I would imagine it will grow back  I know rabbits molt quite regularly especially if they are kept indoors. Mine are forever molting, and it comes out in massive clumps, it can look odd at times but if it's just falling out naturally i'd imagine it's just seasonal molting. The weather is all over the place too so that won't be helping. I'm speaking from experience though


----------



## hazyreality (Jan 11, 2009)

its fine  mine have clumps of fur coming out again. I pull some out every so often but its a losing battle! When they are moulting heavy it is advised to give them some pineapple juice once a week as it breaks down fur in the gut


----------



## Lopside (Mar 20, 2012)

My agouti butterfly looks like he has a terminal case of mange hen he moults! It's embarrassing!


----------



## Wobbles (Jun 2, 2011)

.................


----------



## MrRustyRead (Mar 14, 2011)

this is where bobby gets his name bobby fluffy bum from. he moults but the moulted hair that remains is that on his bum ha, just needs a good brushing out with his furminator.


----------



## Wobbles (Jun 2, 2011)

...............


----------



## LiamP (Jun 13, 2012)

I would say personally that that doesnt seem normal. Molting usually involves an underlying coat and not bald patches. 

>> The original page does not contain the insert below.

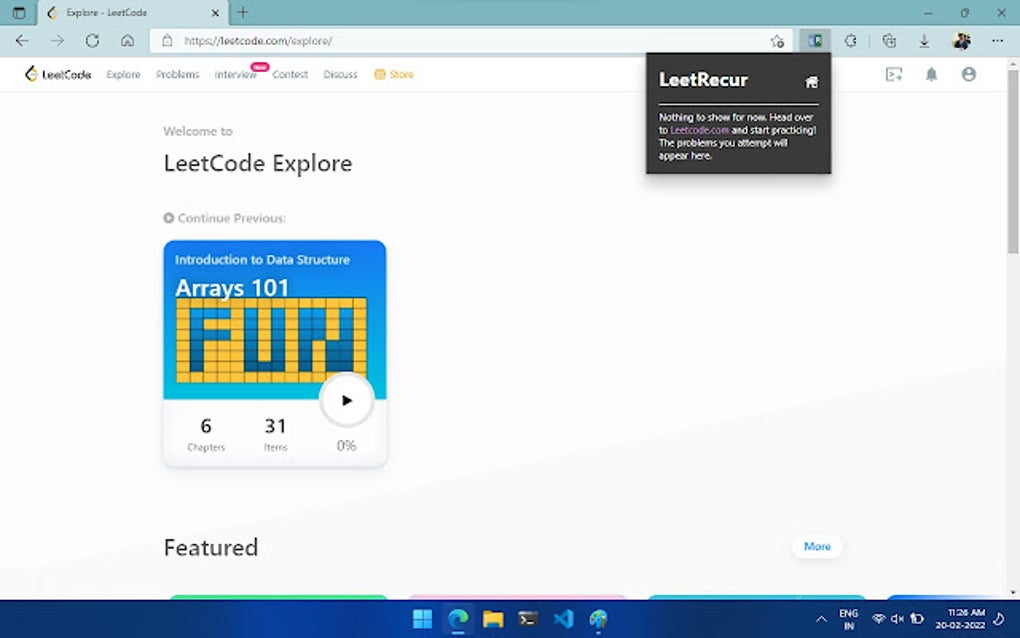Add this page to favorites star

point(777,41)
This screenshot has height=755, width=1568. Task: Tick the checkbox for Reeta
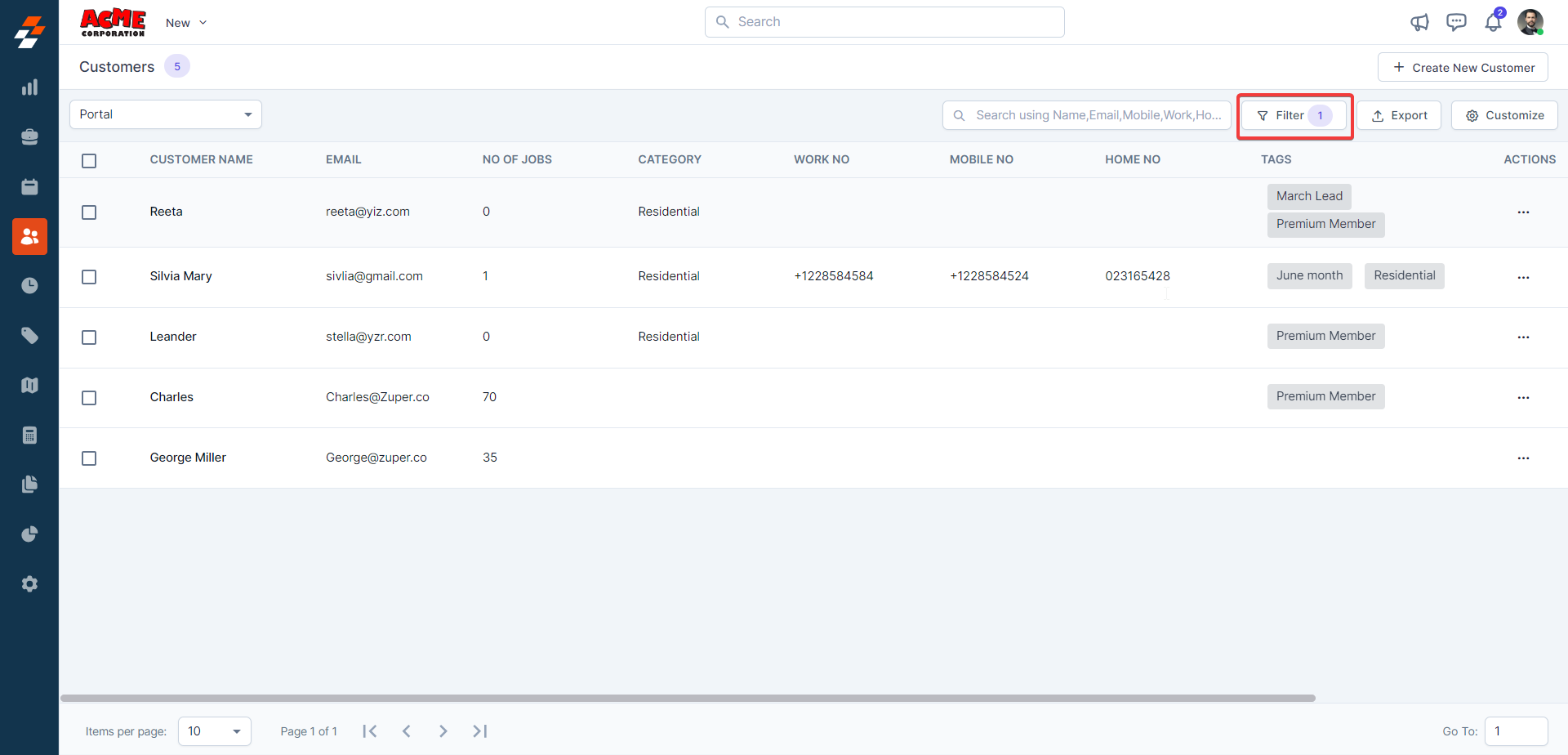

Is the bunny eating and drinking fine?

It could just be molting but that seems to be excessive in my opinion.

Also is the rabbit itself pulling the hair out ?


----------



## LiamP (Jun 13, 2012)

Looking again i would like to add that there is obviously no visible skin issues as its very clean and normal colouring. Id probably say its normal molting and hes just unfortunate to not had any new fur grow just yet!


----------



## JordanRose (Mar 10, 2012)

I've seen some bad cases of moulting, but that's pretty extreme if you ask me. Doesn't seem normal for her to have bald patches like that.

Have you checked her for mites/ parasites at all? I'd phone the vet and see what they say...


----------



## Wobbles (Jun 2, 2011)

.................


----------



## LiamP (Jun 13, 2012)

Wobbles said:


> The skin is very healthy looking, smooth and a nice shade of pink. She's eating just as much as usual ( I have just switched them to A&P after being on Burgess Xcel), drinking normally and running around happily. Her eyes are bright and clear, the patches of new fur is soft and glossy, in fact she looks a picture of health apart from those patches. She doesn't have mites as she's not scratching, seen nothing on her, and my other bun who doesn't molt as heavy is fine. I will say you couldn't see those bald patches until I pulled all the loose hair out this morning.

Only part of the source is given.